[Job item] Pull out every line of the entries below that contains the string "Boys" and copy each such line unchanged. The match is case-sensitive.

[Recorded information]
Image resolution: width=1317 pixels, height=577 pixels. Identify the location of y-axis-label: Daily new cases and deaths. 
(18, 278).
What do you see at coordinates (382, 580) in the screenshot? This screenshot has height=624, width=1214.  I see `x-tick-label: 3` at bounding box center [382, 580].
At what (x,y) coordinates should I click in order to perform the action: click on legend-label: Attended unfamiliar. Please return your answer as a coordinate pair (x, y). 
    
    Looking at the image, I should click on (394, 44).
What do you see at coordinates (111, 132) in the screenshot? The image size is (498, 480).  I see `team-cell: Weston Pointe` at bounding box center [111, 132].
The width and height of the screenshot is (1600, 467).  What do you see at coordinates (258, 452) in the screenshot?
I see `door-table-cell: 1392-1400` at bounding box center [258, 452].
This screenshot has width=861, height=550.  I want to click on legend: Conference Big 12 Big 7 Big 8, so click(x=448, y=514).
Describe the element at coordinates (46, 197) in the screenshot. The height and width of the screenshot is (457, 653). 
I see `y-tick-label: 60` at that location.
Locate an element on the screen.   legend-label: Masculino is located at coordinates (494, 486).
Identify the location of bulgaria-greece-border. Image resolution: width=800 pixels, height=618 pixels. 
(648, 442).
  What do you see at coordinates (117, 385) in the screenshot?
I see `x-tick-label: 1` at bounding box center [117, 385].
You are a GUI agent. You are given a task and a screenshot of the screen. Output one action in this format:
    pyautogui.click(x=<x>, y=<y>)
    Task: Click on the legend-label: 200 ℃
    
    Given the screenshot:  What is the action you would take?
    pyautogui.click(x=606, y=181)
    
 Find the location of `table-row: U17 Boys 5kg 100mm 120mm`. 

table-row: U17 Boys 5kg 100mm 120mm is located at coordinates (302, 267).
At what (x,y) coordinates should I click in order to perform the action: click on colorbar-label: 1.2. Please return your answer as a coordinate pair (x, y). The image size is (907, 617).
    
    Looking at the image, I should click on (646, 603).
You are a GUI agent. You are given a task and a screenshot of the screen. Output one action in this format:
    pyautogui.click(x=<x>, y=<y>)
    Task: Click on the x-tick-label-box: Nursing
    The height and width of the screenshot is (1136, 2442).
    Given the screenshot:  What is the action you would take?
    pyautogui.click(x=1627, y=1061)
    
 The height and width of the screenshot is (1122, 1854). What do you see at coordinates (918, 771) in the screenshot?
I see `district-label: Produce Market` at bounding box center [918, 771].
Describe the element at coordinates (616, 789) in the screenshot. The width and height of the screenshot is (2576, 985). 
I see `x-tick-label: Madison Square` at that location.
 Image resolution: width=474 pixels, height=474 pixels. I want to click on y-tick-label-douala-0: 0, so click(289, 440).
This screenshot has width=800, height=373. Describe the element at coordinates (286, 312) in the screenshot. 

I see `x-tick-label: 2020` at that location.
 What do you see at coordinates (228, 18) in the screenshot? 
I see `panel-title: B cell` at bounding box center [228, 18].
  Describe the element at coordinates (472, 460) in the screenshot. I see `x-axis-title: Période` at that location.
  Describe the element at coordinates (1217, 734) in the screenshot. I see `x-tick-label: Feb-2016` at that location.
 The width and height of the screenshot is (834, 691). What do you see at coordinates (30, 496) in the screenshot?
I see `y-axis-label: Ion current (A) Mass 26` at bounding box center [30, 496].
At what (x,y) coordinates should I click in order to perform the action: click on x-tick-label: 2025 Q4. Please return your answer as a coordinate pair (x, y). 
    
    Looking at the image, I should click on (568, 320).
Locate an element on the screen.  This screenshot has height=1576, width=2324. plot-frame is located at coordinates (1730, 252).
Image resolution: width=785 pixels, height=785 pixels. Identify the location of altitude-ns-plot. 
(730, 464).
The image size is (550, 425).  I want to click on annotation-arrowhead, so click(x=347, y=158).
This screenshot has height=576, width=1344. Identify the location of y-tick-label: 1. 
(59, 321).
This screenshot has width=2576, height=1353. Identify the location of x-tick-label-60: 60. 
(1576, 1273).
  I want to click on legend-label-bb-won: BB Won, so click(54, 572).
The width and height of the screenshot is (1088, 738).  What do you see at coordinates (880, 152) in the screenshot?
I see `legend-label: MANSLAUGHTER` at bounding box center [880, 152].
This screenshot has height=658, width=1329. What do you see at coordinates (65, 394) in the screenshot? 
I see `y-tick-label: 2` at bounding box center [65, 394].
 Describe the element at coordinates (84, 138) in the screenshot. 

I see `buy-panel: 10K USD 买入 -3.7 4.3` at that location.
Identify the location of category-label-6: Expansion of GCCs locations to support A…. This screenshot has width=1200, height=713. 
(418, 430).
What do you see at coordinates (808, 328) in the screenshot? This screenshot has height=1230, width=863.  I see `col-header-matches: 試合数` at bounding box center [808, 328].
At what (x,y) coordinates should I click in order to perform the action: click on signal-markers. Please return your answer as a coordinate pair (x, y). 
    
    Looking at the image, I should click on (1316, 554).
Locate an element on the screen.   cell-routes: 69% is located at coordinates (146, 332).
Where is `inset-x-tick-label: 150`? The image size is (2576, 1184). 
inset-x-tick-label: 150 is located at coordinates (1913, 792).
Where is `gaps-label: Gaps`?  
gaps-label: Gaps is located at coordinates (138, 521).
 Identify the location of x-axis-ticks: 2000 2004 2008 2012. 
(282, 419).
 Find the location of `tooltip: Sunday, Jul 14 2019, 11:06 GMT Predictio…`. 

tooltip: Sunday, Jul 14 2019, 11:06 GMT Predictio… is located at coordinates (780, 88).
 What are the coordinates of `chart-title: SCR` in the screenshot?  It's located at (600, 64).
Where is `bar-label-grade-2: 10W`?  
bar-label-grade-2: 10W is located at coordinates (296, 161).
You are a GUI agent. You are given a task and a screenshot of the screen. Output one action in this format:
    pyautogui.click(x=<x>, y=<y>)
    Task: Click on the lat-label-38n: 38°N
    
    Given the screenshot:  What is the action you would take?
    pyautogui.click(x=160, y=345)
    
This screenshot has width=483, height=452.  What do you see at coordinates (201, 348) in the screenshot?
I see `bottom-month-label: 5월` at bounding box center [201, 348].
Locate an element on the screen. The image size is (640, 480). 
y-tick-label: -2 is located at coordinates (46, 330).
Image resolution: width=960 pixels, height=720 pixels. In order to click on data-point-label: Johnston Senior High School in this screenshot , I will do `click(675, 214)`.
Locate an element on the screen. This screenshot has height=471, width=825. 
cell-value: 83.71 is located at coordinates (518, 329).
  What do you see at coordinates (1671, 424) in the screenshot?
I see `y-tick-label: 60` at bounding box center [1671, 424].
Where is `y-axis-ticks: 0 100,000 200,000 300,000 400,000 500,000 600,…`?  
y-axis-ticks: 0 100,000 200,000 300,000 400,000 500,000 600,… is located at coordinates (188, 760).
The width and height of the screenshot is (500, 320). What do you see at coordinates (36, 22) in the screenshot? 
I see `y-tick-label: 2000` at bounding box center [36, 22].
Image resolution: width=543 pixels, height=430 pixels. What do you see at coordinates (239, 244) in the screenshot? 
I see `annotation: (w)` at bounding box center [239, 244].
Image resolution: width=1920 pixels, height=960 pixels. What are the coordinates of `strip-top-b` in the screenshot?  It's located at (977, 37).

[Response to the task]
 Find the location of `table-row: U17 Boys 5kg 100mm 120mm`. 
table-row: U17 Boys 5kg 100mm 120mm is located at coordinates (302, 267).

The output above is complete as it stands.